Wake on LAN EC2 instances

EC2 instances can not support wake on lan natively because they use virtual interfaces (ENI’s). Normally wake on lan works by sending a magic packet to a mac address of an interface.

Next to that these WOL packets will be send to the broadcast address 255.255.255.255. AWS VPC’s do not support the broadcast address so you must run the command like this:

wakeonlan -i 172.31.9.28 02:13:1f:b7:62:b3

The VPC flow logs will also never display any of these WOL packets as inbound traffic (UDP port seven or nine) for the ENI attached to this EC2 instance.

Hibernating an EC2 instance stores the memory contents on the encrypted EBS volume. The ENI stays attached to the instance and is active. But will never pass the magic WOL packet back to the instance.

This means that the hibernating instance will never wake up from a WOL packet.
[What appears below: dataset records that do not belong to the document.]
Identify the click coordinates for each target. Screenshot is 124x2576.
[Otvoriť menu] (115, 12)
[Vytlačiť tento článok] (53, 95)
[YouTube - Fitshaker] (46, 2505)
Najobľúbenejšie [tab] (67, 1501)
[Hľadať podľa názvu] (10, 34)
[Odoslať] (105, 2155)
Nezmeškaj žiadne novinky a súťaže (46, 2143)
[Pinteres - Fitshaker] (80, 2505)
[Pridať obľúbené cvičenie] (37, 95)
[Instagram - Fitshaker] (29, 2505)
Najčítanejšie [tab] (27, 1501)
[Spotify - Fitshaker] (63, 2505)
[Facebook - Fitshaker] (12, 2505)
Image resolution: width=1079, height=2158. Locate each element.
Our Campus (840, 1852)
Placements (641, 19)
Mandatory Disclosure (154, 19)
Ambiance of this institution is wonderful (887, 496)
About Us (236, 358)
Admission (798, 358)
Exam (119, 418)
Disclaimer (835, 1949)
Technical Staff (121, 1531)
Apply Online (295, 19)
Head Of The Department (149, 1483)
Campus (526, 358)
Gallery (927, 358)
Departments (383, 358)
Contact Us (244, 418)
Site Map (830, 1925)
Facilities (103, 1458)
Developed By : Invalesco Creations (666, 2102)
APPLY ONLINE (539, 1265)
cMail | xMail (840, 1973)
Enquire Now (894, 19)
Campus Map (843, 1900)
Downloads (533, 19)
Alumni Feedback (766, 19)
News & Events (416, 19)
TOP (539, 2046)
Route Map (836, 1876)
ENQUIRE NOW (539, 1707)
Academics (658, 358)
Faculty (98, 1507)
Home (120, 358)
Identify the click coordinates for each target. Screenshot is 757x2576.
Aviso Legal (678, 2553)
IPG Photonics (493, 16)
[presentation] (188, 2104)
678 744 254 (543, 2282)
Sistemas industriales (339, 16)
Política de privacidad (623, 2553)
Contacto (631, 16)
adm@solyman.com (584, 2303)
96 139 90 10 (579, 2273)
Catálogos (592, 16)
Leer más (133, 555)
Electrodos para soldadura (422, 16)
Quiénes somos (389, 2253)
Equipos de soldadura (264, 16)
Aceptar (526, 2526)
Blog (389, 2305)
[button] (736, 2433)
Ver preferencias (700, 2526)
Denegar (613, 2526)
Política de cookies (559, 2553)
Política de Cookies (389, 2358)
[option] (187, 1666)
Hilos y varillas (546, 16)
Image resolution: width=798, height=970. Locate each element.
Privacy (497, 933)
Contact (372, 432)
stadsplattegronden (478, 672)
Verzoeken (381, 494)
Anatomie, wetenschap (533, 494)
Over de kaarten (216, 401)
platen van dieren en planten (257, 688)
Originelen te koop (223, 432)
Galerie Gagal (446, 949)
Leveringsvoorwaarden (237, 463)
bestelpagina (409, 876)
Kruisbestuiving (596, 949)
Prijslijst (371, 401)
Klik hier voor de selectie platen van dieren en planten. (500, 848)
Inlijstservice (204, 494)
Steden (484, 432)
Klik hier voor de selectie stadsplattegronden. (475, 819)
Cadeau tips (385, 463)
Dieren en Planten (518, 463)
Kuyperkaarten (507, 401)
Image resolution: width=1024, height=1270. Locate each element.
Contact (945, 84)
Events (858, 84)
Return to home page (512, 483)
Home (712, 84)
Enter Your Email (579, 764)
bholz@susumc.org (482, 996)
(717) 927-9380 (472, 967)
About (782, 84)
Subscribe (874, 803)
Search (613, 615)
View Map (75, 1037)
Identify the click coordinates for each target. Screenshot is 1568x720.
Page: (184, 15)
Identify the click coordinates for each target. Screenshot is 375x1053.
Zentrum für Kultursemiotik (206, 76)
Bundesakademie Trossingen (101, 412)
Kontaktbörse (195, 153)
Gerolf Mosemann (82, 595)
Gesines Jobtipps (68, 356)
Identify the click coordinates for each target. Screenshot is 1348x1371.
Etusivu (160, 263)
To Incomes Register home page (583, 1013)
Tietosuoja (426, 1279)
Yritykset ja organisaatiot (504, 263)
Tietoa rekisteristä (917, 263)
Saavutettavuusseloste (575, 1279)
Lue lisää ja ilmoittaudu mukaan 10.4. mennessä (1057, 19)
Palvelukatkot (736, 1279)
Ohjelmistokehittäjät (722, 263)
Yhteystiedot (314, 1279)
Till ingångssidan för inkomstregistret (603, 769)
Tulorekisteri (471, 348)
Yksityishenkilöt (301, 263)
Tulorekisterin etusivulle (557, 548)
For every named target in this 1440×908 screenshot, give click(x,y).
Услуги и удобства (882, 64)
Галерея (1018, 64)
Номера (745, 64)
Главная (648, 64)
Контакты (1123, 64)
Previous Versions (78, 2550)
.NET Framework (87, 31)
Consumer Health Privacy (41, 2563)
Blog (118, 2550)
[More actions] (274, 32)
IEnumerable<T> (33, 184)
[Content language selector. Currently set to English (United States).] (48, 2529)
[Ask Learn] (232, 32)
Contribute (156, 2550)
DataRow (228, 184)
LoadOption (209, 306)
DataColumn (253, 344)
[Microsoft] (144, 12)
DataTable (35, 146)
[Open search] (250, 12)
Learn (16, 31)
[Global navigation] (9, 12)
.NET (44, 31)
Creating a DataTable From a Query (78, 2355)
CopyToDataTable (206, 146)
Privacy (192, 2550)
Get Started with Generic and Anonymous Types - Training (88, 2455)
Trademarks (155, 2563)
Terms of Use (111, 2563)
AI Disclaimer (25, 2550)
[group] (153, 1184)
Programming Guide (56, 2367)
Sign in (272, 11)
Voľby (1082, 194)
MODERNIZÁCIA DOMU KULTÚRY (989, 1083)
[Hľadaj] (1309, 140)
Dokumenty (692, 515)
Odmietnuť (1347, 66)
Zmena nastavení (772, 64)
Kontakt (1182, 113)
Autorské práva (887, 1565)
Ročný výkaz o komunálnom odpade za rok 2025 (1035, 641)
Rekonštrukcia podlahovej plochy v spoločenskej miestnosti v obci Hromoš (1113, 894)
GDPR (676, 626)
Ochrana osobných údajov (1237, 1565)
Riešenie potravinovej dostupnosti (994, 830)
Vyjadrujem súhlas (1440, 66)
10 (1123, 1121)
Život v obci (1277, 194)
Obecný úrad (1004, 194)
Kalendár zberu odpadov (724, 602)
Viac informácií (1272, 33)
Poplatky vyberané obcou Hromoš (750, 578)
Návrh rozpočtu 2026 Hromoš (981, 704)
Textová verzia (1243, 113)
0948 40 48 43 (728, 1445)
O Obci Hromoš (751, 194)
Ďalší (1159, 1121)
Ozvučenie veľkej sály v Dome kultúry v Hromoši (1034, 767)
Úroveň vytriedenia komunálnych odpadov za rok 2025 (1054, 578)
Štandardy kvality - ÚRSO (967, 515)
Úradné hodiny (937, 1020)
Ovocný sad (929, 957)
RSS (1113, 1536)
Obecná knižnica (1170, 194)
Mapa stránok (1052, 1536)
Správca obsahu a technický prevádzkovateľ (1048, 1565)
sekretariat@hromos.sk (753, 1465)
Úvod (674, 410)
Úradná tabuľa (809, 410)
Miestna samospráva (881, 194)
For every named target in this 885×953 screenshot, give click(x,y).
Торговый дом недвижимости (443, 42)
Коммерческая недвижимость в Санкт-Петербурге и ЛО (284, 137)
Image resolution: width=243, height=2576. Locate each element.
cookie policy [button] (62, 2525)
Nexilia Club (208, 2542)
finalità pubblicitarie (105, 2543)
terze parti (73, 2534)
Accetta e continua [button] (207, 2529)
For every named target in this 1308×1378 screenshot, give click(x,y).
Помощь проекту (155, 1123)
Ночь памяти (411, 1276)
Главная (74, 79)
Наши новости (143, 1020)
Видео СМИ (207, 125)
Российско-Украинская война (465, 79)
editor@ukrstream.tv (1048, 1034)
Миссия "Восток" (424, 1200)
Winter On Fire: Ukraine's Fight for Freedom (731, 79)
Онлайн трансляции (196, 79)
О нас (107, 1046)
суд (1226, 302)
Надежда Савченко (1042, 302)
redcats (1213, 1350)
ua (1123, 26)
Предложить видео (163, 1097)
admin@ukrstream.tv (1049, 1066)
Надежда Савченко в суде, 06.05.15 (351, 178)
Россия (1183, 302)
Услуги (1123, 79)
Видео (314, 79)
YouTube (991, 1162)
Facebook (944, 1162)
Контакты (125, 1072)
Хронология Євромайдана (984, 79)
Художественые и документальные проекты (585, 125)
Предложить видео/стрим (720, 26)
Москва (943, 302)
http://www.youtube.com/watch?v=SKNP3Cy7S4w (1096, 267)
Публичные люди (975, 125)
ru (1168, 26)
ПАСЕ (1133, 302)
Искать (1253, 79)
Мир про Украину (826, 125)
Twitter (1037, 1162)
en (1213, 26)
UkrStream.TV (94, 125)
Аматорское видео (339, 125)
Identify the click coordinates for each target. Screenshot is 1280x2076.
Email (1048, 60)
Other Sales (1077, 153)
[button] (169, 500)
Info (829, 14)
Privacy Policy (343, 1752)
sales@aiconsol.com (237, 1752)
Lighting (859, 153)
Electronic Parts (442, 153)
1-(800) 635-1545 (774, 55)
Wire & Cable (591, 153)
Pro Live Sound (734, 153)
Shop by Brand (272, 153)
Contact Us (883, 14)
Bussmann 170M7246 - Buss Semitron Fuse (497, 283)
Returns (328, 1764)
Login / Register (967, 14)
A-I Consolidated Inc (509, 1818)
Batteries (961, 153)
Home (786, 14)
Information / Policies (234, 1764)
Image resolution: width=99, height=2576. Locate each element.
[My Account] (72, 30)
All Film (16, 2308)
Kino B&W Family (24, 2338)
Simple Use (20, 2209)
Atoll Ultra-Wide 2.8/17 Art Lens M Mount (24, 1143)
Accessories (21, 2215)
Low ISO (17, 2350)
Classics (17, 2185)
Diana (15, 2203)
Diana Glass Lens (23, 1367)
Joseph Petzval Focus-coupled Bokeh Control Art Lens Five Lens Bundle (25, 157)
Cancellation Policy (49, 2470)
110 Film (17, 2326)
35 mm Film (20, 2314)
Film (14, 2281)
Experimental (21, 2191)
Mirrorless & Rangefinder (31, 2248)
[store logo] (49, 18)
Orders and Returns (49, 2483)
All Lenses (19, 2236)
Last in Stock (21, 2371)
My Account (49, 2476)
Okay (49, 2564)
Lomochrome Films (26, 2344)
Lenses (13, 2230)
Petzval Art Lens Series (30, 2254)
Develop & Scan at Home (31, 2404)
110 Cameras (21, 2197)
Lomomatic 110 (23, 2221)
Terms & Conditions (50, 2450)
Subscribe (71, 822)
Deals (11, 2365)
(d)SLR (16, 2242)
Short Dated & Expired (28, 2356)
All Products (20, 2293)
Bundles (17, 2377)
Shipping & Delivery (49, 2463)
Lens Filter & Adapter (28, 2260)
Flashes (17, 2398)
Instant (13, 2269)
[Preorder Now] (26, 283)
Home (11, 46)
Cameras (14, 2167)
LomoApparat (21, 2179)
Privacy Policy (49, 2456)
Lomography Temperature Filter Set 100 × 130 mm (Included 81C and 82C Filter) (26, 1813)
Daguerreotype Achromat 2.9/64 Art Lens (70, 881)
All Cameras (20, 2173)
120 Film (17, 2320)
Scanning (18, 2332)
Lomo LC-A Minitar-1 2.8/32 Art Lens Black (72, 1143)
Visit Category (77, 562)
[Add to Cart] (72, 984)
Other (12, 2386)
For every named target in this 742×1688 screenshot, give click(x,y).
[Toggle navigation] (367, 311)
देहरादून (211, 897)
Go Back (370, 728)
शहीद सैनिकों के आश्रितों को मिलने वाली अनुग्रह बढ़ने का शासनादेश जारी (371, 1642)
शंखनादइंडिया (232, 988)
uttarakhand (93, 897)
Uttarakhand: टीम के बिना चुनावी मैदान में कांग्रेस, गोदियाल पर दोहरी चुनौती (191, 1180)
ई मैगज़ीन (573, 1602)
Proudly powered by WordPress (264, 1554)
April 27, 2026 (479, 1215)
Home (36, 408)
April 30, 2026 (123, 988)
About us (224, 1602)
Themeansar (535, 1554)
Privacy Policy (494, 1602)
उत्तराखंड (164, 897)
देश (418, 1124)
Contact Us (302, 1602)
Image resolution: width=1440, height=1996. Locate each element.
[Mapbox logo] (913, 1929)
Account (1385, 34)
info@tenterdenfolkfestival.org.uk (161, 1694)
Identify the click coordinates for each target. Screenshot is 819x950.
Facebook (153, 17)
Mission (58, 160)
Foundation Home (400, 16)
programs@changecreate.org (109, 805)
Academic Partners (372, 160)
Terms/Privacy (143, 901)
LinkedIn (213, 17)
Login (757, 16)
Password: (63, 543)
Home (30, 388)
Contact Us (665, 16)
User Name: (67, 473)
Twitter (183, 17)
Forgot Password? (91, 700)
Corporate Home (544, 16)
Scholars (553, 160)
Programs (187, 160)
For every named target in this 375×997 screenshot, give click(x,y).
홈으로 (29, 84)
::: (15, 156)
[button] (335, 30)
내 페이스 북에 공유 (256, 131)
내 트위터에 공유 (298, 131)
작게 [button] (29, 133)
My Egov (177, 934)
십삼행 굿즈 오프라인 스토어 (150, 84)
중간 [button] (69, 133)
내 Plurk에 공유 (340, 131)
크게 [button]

Possible solution with wakeonlan compatibility

We can simulate WOL by using the following solution:

  1. A network load balancer that listens for UDP packets (with a fixed IP address) as a target for the wakeonlan utility. This is because NLB’s support UDP traffic and can have a fixed IP address
  2. A ECS Fargate service that captures the requests from this load balancer (Lambda functions can not be connected to NLB’s)
  3. This Fargate task can extract the MAC address from the magic packet, find the ENI with the EC2 API and start the corresponding instance (also through the EC2 API)

This solution is more complex but it will give you full compatibility with the wakeonlan utility. But you must send the IP address of the NLB when you send the magic packet.

Overall the wakeonlan utility is impractical because it requires you to know the MAC address of the instance you want to wake.

Possible solution without wakeonlan compatibility

If you do not require wakeonlan compatibility you could work with the following setup:

  1. Create an API Gateway (REST) to receive POST requests
  2. Connect this with an Lambda function through the proxy integration
  3. The Lambda function can find and start the EC2 instance based on:
    • Internal IP address
    • Public IP address
    • MAC address

This setup is more flexible and could be tailored to your needs. For instance you might start EC2 instances based on the tags in the POST request. To wake an instance you would just send a POST request to this API Gateway endpoint.